_Texto apresentado:_
● ● ● ● ●
O confuso CASHBACK previsto na EC nº 132/2023

A reforma tributária aprovada pela EC nº 132/2023, que contém 491 normas difusas, desarmônicas e desconexas entre si, dentre inúmeras outras confusões, instituiu o CASHBACK em relação ao Imposto Sobre Bens e Serviços – IBS – um imposto compartilhado entre estados, Distrito Federal e municípios, denominado IBS dual.

Mas, primeiramente, conceituemos o que se entende por CASHBACK. Esta denominação expressa um atrativo que os comerciantes usam para devolver ao cliente uma parcela do valor pago na aquisição ao produto. O percentual de devolução, muitas vezes, depende do valor da compra e da habitualidade do cliente.

Logo, o CASHBACK previsto na EC nº 132/2023, significa devolução parcial do total do imposto pago pelo consumidor final.

Sabe-se que nos chamados tributos indiretos (ICMS, ISS, IPI, Contribuições Sociais do PIS/COFINS) o valor dos tributos são embutidos nos preços, fazendo com que os consumidores arquem com os encargos financeiros dos tributos, por via de repercussão econômica. A doutrina apelidou esse fenômeno de contribuinte de fato. O contribuinte de direito limita-se a repassar o valor do tributo ao consumidor final.

Pois bem, a EC nº 132/2023 prevê o CASHBACK no inciso VIII, do §5º, do art. 156-A da CF que prevê a instituição do IBS por lei complementar:

“§5º Lei Complementar disporá sobre: o

[…]

VIII- As hipóteses de devolução do imposto a pessoas físicas, inclusive os limites e os benefícios, com o objetivo de reduzir as desigualdades de renda”.

Forçoso é concluir que o CASHBACK é relativo ao IBS previsto no art. 156-A da CF, pois na forma do art. 10 da Lei Complementar nº 95/1998, que dispõe sobre a elaboração das leis:

  1. O artigo é a unidade básica de articulação .
  2. Os artigos desdobrar-se-ão em parágrafos ou em incisos; os parágrafos em incisos, os incisos em alíneas e as alíneas em intens.

O inciso VIII, que cuida do CASHBACK, está corretamente inserido no §5º, do art.156-A, tudo de conformidade com as normas gerais de elaboração e redação das leis.

Não pode haver dúvida de que a devolução de que cuida o referido inciso legal é apenas do Imposto Sobre Bens e Serviços-IBS. Tanto é que o inciso I, do §4º, do art.156-A determina que o Comitê Gestor, no ato da distribuição do produto de arrecadação do IBS ao ente federado, promova a retenção dos valores a serem devolvidos.
● ● ● ● ●
_Dados:_
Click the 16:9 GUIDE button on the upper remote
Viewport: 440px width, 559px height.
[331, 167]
● ● ● ● ●
_Tarefas:_
**A)** Responda a estas perguntas com base no texto sobre o cashback:
(i) Quantas normas contém a EC nº 132/2023?
(ii) Que apelido a doutrina deu ao fenômeno em que os consumidores arcam com os encargos financeiros dos tributos?
(iii) Qual lei complementar dispõe sobre a elaboração das leis?
**B)** Reproduza tudo o que vai de "Mas, primeiramente, conceituemos" até "ao consumidor final." no texto sobre o cashback.
**C)** Prossiga com o texto sobre o cashback a partir do ponto em que ele termina.
A listagem não tem relação com o texto sobre o cashback.

_Respostas:_
**A)**
(i) A EC nº 132/2023 contém 491 normas.
(ii) A doutrina apelidou esse fenômeno de contribuinte de fato.
(iii) É a Lei Complementar nº 95/1998.

**B)**
Mas, primeiramente, conceituemos o que se entende por CASHBACK. Esta denominação expressa um atrativo que os comerciantes usam para devolver ao cliente uma parcela do valor pago na aquisição ao produto. O percentual de devolução, muitas vezes, depende do valor da compra e da habitualidade do cliente.

Logo, o CASHBACK previsto na EC nº 132/2023, significa devolução parcial do total do imposto pago pelo consumidor final.

Sabe-se que nos chamados tributos indiretos (ICMS, ISS, IPI, Contribuições Sociais do PIS/COFINS) o valor dos tributos são embutidos nos preços, fazendo com que os consumidores arquem com os encargos financeiros dos tributos, por via de repercussão econômica. A doutrina apelidou esse fenômeno de contribuinte de fato. O contribuinte de direito limita-se a repassar o valor do tributo ao consumidor final.

**C)**
Acontece que esse IBS é tributado por fora, isto é, não integra a sua própria base de cálculo, nem o valor do imposto seletivo (art.153, VIII), da contribuição sobre receita/faturamento (art.195,b), da contribuição sobre importação de bens e serviços (art.195, IV) e da contribuição sobre bens e serviços (art.195,V), tudo de conformidade com o que dispõe o inciso IX, do §5º, do art. 156-A da CF acrescido pela EC nº 132/2023.

Em outras palavras, o consumidor final paga apenas o preço da mercadoria, livre de tributos. Não há em relação ao IBS o chamado contribuinte de fato que arca com o ônus financeiro do tributo, por via de repercussão econômica.

Do exposto conclui-se que a devolução de que cuida o inciso legal sob exame não corresponde a CASHBACK tributário. Não há que falar em devolução de imposto ao consumidor final que não pagou, nem suportou o encargo financeiro do imposto. Como se isso não bastasse, os produtos da cesta básica, consumidos pela população de baixa renda, estão com alíquotas do IBS zeradas, conforme parágrafo único do art. 8º inserido da EC nº 132/2023.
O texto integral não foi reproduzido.